Currently, researchers have tried different solutions to the difficulties encountered by generative AI models in output accuracy. Among them, discriminative reward models (RMs) are used to determine whether potential answers are correct based on scores, but this method fails to fully utilize the generative capabilities of large language models (LLMs). Another commonly used method is "LLM as judge", but this method is often not as effective as a professional verifier when solving complex reasoning tasks.
The innovation of GenRM is to redefine the verification process as a next word prediction task. This means that, unlike traditional discriminative reward models, GenRM incorporates the text generation capabilities of LLMs into the verification process, allowing the model to simultaneously generate and evaluate potential solutions. In addition, GenRM also supports chained reasoning (CoT), that is, the model can generate intermediate reasoning steps before reaching the final conclusion, thus making the verification process more comprehensive and systematic.
By combining generation and validation, the GenRM approach adopts a unified training strategy that enables the model to simultaneously improve generation and validation capabilities during training. In real applications, the model generates intermediate inference steps that are used to verify the final answer.

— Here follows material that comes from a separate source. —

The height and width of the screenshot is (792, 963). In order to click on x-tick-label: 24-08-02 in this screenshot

The researchers found that the GenRM model performed well on several rigorous tests, such as significantly improved accuracy on preschool math and algorithmic problem-solving tasks. Compared with the discriminative reward model and the LLM as judge method, GenRM's problem-solving success rate increased by 16% to 64%.
For example, when verifying the output of the Gemini1.0Pro model, GenRM increased the problem-solving success rate from 73% to 92.8%.

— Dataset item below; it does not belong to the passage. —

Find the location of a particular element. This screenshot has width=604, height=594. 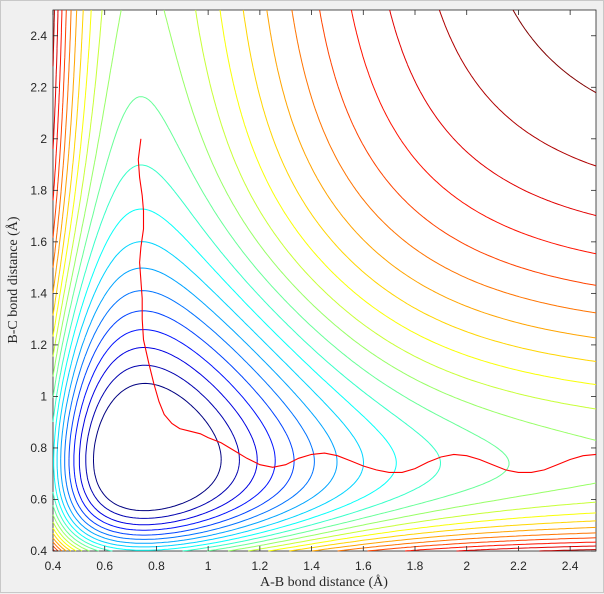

The introduction of the GenRM method marks a major advance in the field of generative AI, significantly improving the accuracy and trustworthiness of AI-generated solutions by unifying solution generation and verification into one process.
All in all, the emergence of GenRM provides new ideas for improving the reliability of generative AI. Its significant improvement in solving complex reasoning problems indicates the possibility of generative AI being applied in more fields, which is worthy of further research and exploration.